Records —

——

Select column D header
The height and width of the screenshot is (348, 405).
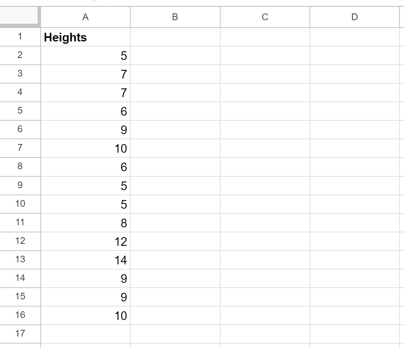point(354,17)
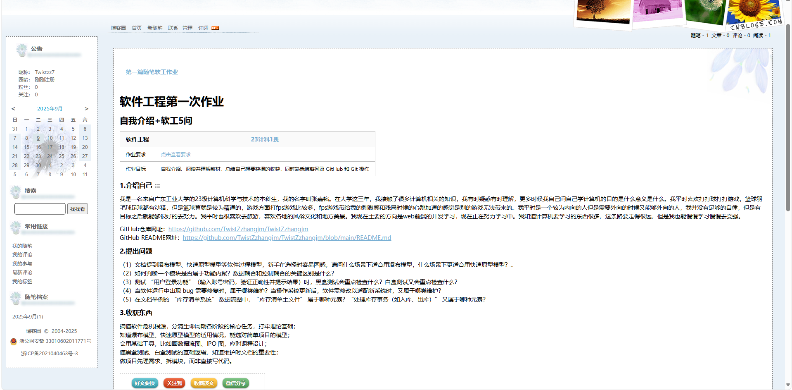The image size is (792, 390).
Task: Click the red 关注我 button
Action: pyautogui.click(x=174, y=383)
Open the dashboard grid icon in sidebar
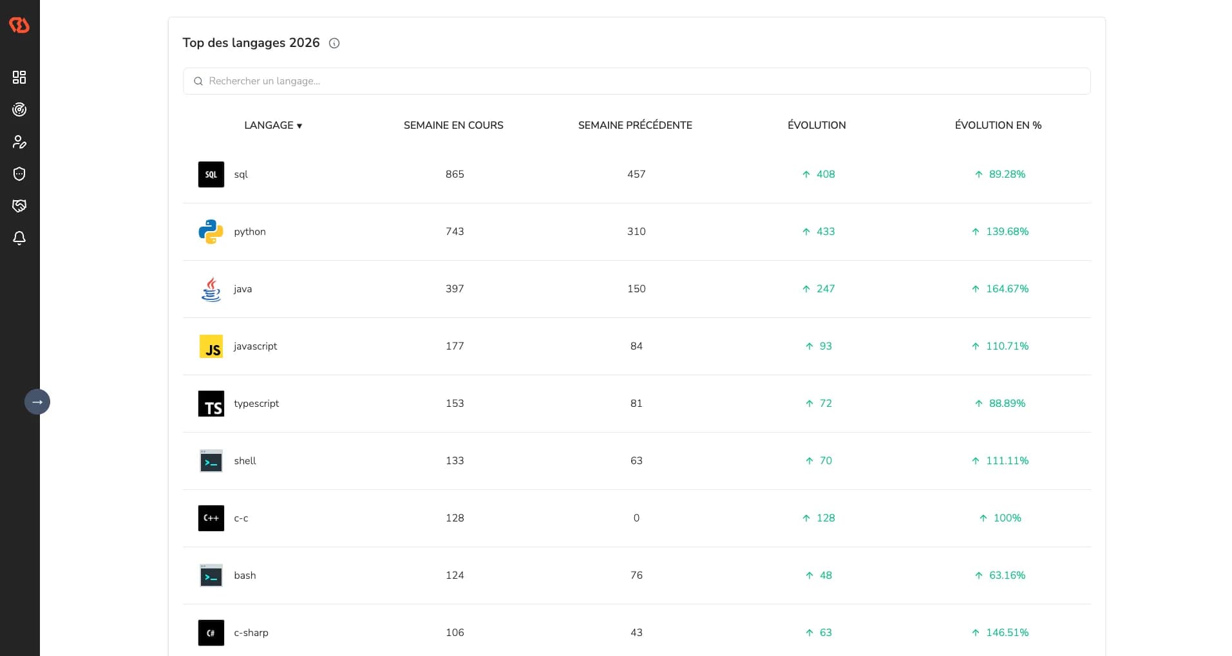The width and height of the screenshot is (1232, 656). pos(19,77)
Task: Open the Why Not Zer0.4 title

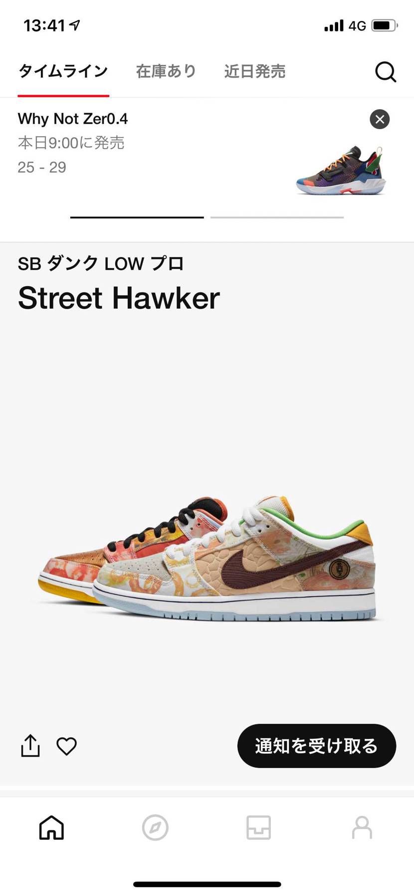Action: point(73,119)
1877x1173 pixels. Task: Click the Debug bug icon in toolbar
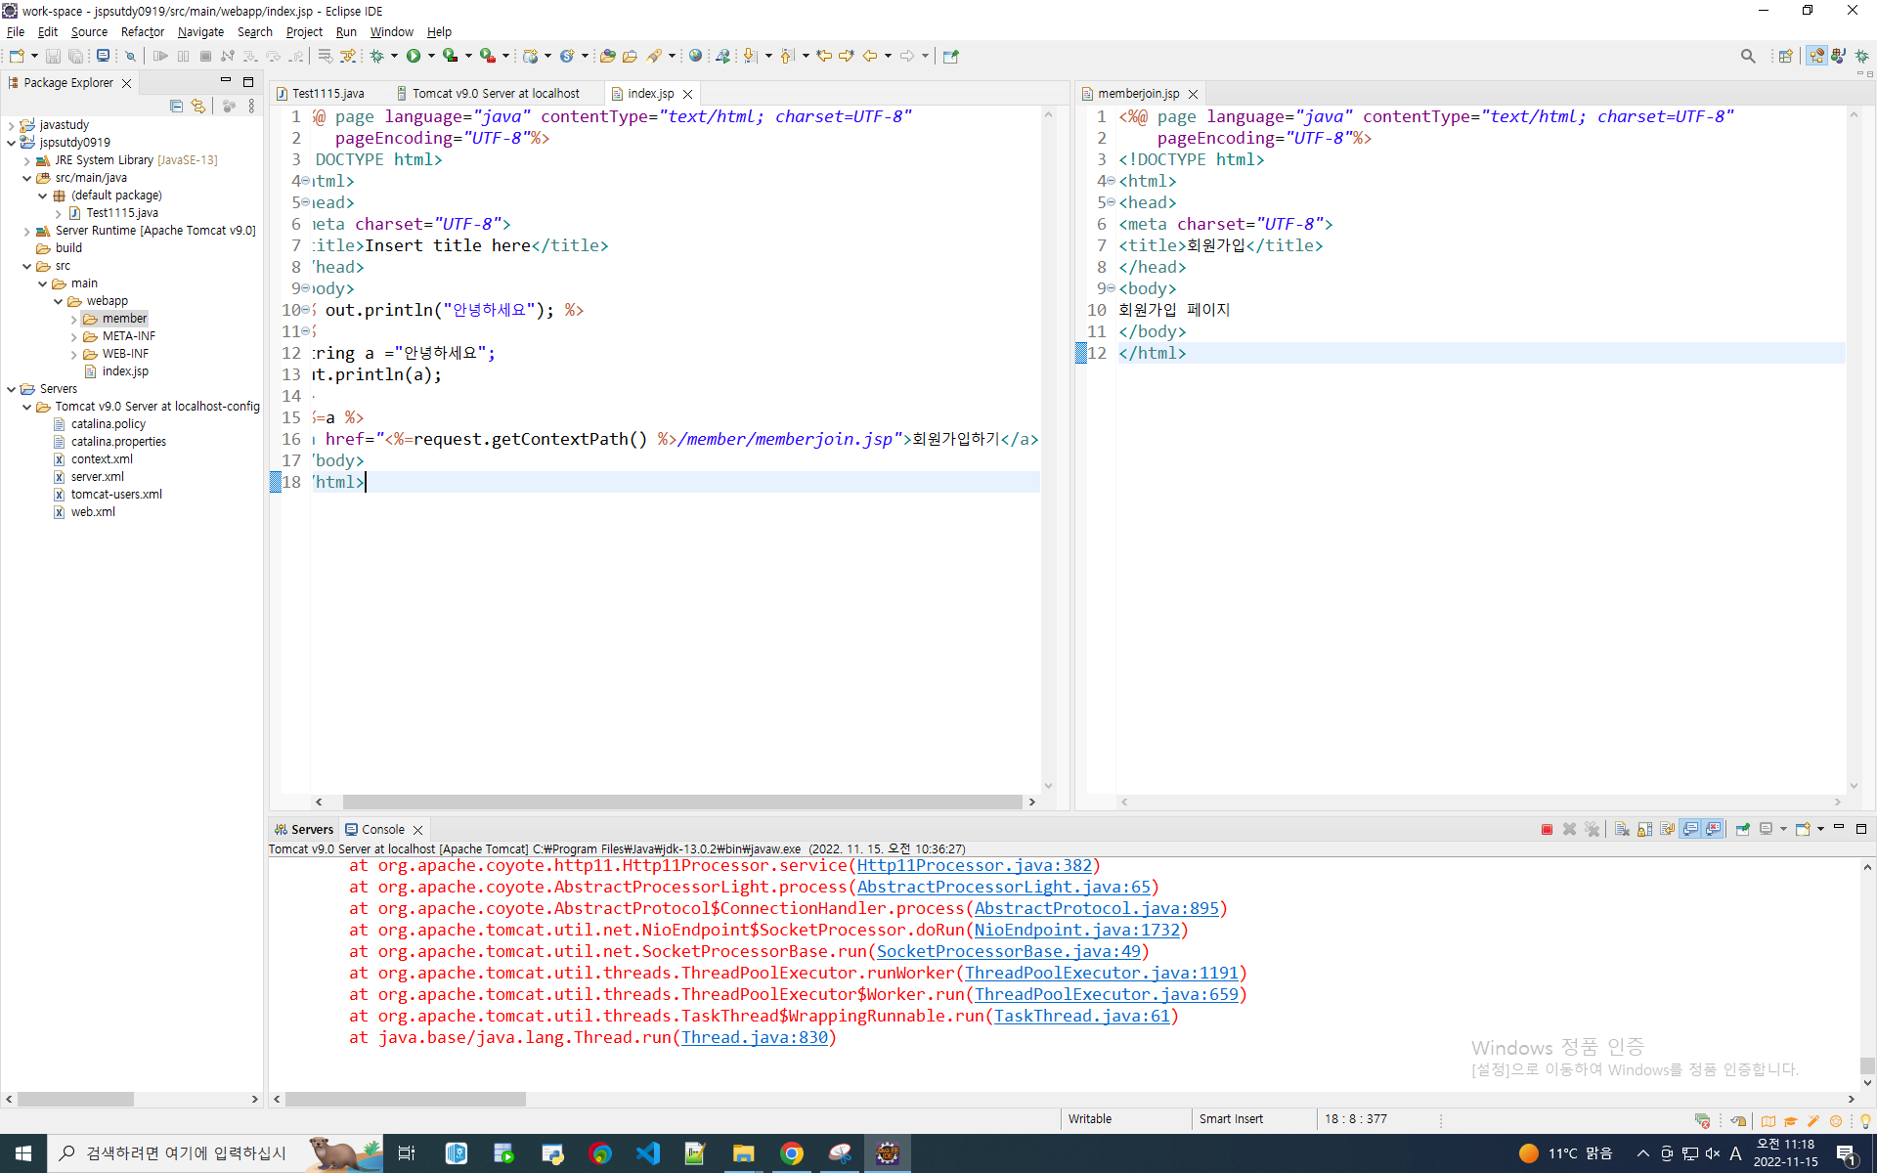pos(376,56)
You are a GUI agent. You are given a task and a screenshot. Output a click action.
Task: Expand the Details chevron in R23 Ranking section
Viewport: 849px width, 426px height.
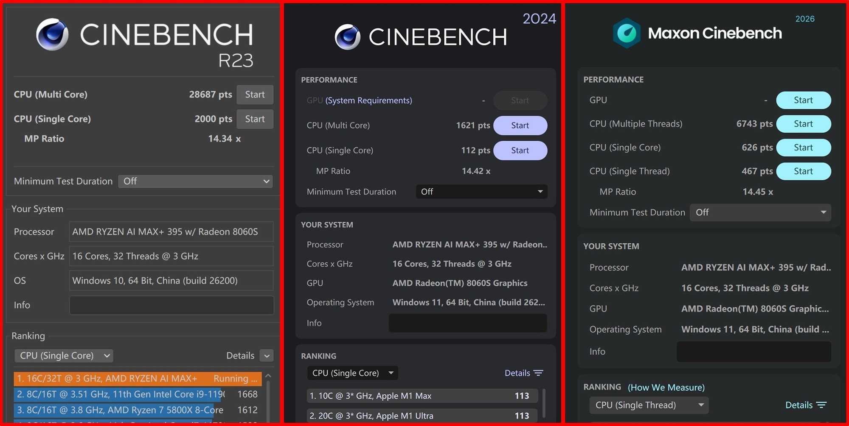coord(267,356)
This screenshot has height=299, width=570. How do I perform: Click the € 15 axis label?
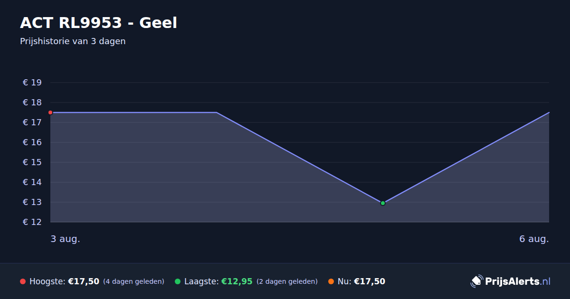32,162
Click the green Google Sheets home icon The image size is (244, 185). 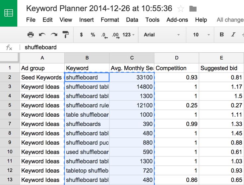click(x=9, y=13)
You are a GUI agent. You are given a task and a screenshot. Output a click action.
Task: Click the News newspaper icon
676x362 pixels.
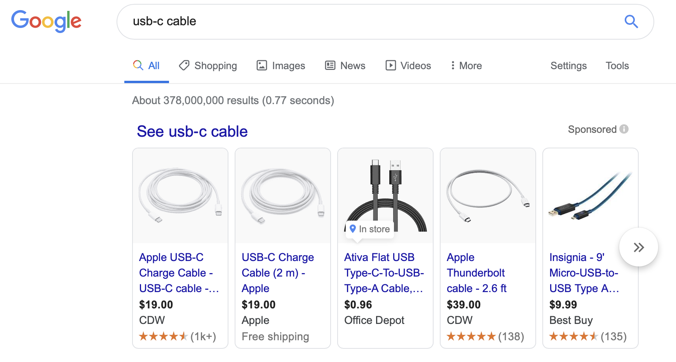(x=329, y=65)
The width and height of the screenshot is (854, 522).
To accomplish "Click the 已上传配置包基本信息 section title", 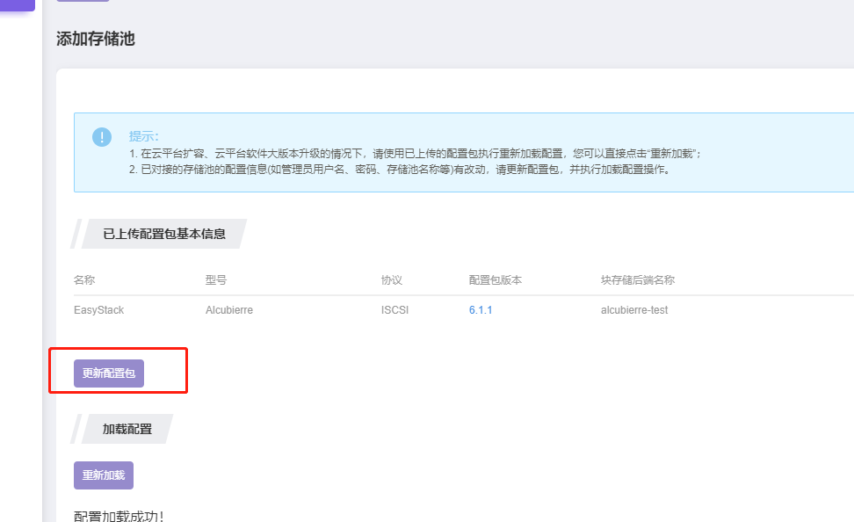I will (164, 234).
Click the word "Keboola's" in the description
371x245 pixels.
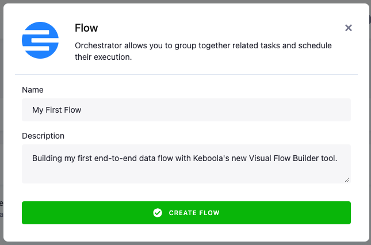[x=216, y=158]
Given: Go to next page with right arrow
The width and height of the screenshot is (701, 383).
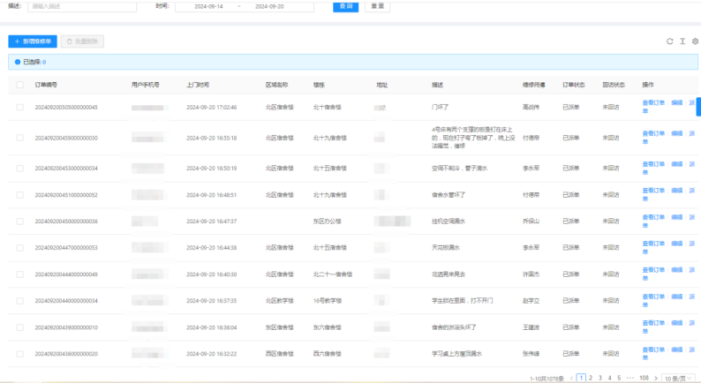Looking at the screenshot, I should (x=655, y=378).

——

Request — Copy out, word for word, everything in the records from the line containing "Open the dashboard grid icon in sidebar" down to the line containing "pos(376,56)", both of those lines included. Omit the pictures from your copy.

The response —
Open the dashboard grid icon in sidebar
The width and height of the screenshot is (1232, 656). pos(19,77)
Task: Open the Why Not Zer0.4 title

Action: point(73,119)
1877x1173 pixels. Task: Click the Debug bug icon in toolbar
pos(376,56)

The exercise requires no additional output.